→ **WORK TO BE COMPLETED**: Could you please repeat the entries below word for word, with the images left out?

→ **DATA EXCERPTS**:
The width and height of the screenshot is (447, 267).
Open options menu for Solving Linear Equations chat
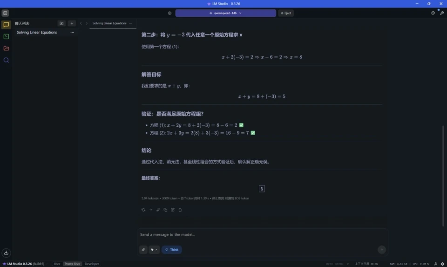[x=72, y=33]
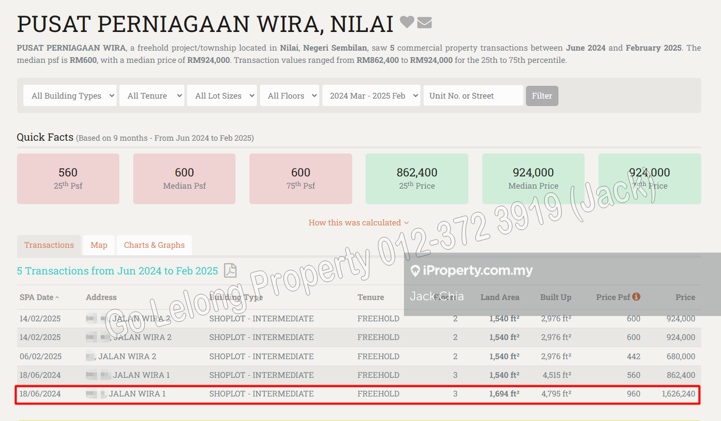Open the All Tenure dropdown
This screenshot has width=721, height=421.
152,96
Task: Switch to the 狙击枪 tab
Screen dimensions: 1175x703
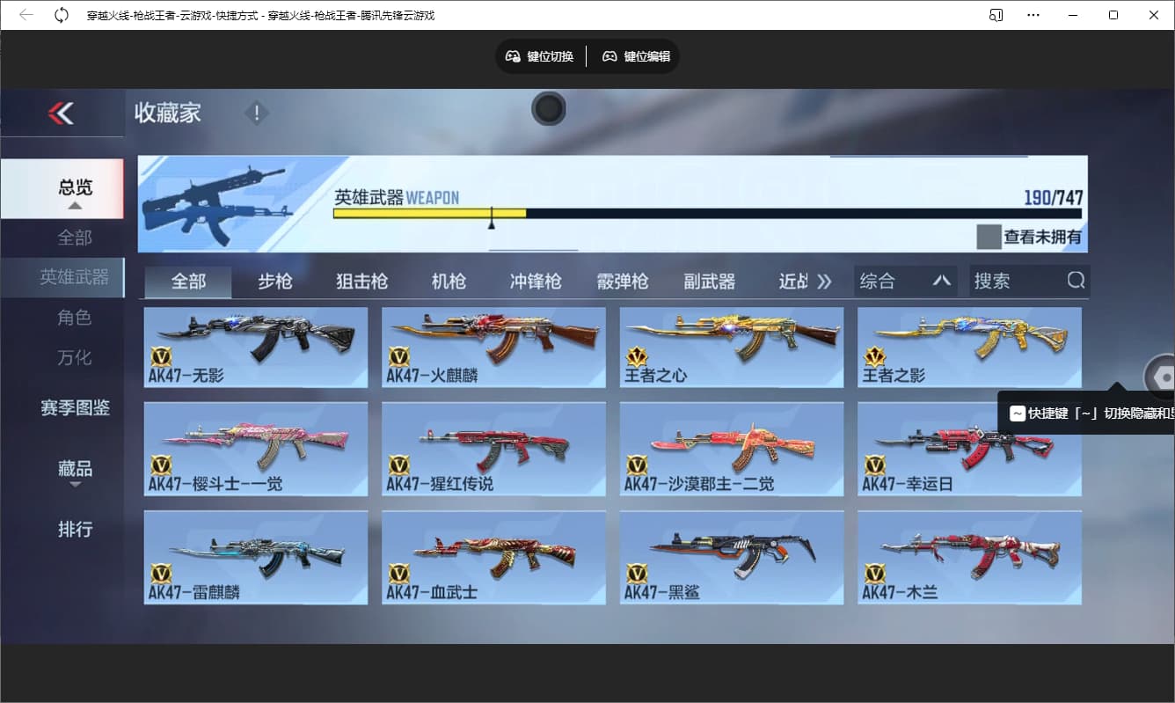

→ **WRITTEN RESPONSE**:
The width and height of the screenshot is (447, 267).
Open options menu for Solving Linear Equations chat
[x=72, y=33]
Open the All Tenure dropdown
This screenshot has width=721, height=421.
152,96
Task: Switch to the 狙击枪 tab
Screen dimensions: 1175x703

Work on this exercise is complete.